The 11th circuit U.S. Court of Appeals ruled on Jan. 9 that in Garcia v. Geico General Insurance Co., the insurance company is still responsible for coverages in a fatal collision involving one of its customers, even though the customer was not the original renter of the vehicle from Enterprise Rent-A-Car.
The decision reversed and remanded a district court decision that said Geico was not responsible, which means the case will return to the district court so that a judgment can be recorded.
The Appeals Court ruled in precedence to a recent case in Florida, Chandler v. Geico Indemnity Co., outlining that even though the driver may not have had direct permission to drive the vehicle directly from the “owner” — in these cases the car rental companies — the insurance company must still insure the vehicle.
The difference between the two cases is that in Chandler v. Geico, the original renter’s insurance company was considered responsible for coverages; however, in Garcia v. Geico, the original renter did not have insurance, nor did he purchase liability insurance through Enterprise. The driver at the time of crash, on the other hand, did have insurance, and under his policy with Geico, coverages included those for a “non-owned auto,” which in this case was the rental car.
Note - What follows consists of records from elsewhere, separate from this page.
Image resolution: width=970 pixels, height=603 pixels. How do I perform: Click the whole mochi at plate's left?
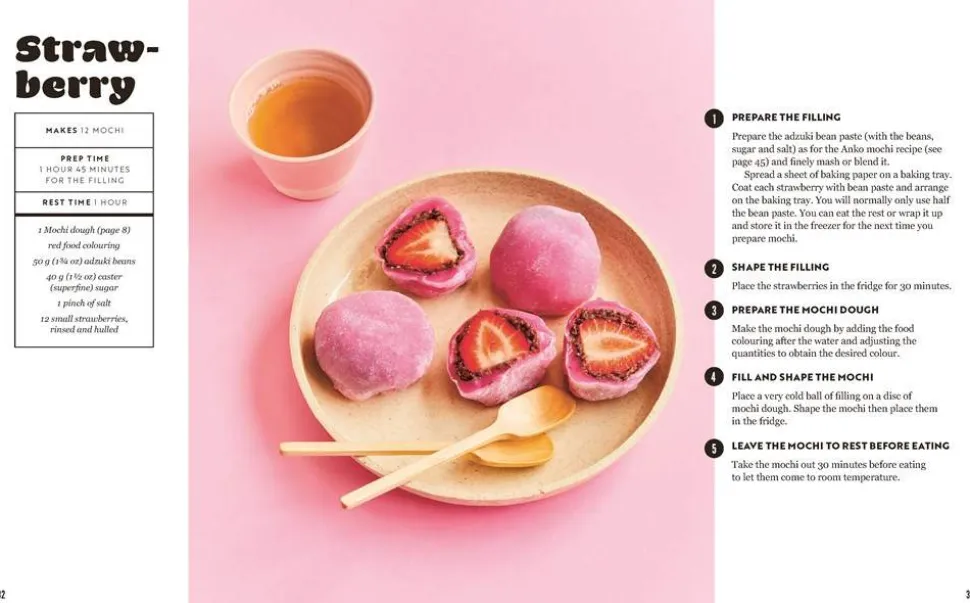[x=373, y=344]
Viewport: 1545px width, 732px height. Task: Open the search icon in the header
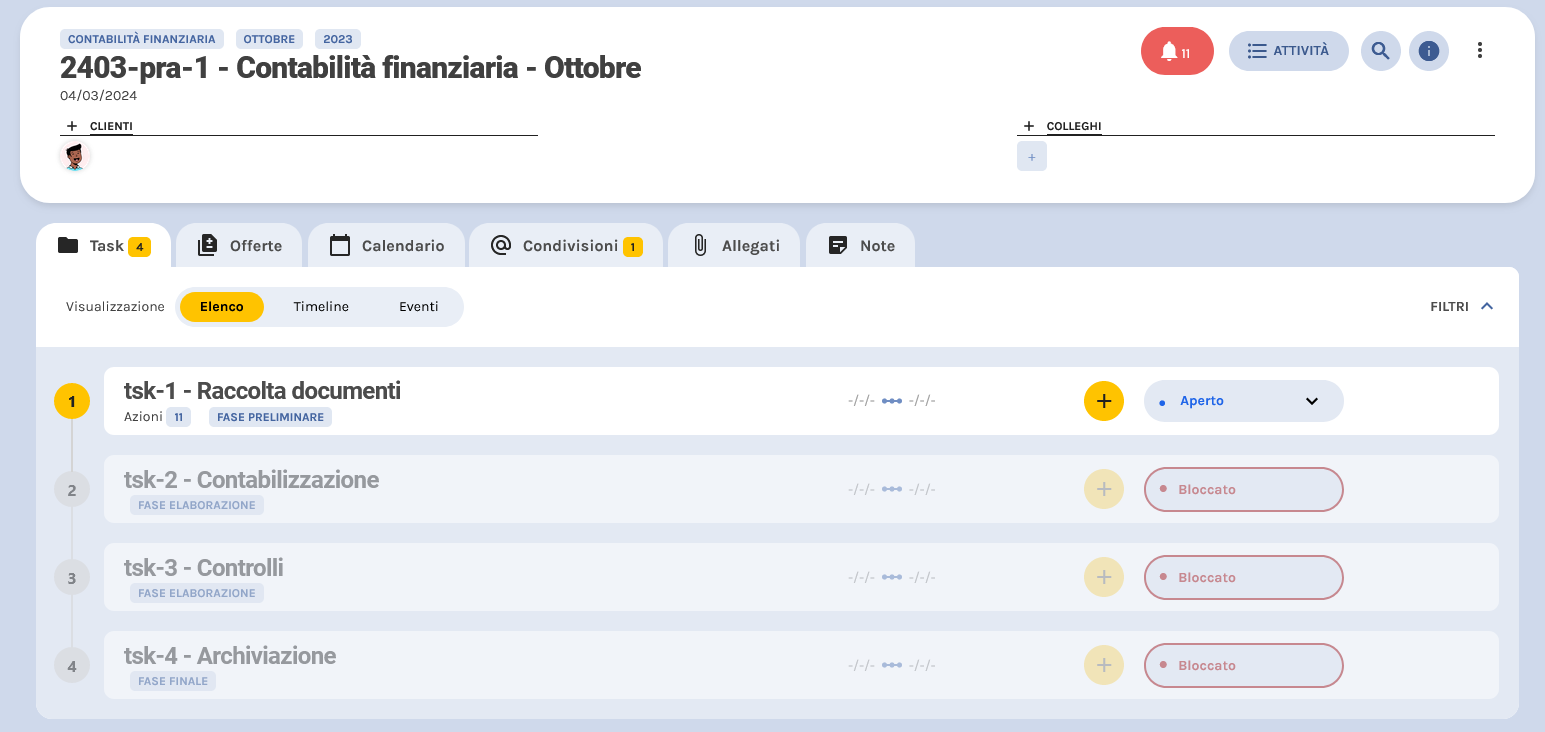point(1380,50)
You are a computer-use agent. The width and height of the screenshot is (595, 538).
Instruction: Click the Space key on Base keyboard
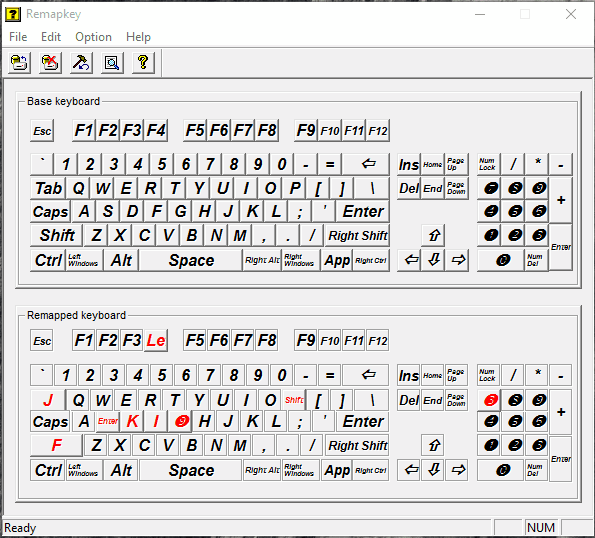[x=191, y=260]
Geico claimed, as it did in the Chandler case, that because express permission wasn’t given by the car rental company that it did not have to insure the vehicle. “Chandler instructs that the broad definition of ‘permission’ developed in Florida’s dangerous instrumentality cases is applicable to contractual insurance disputes, such as the one at hand,” said the official court opinion, adding that the district court did not apply the correct definition of “permission.”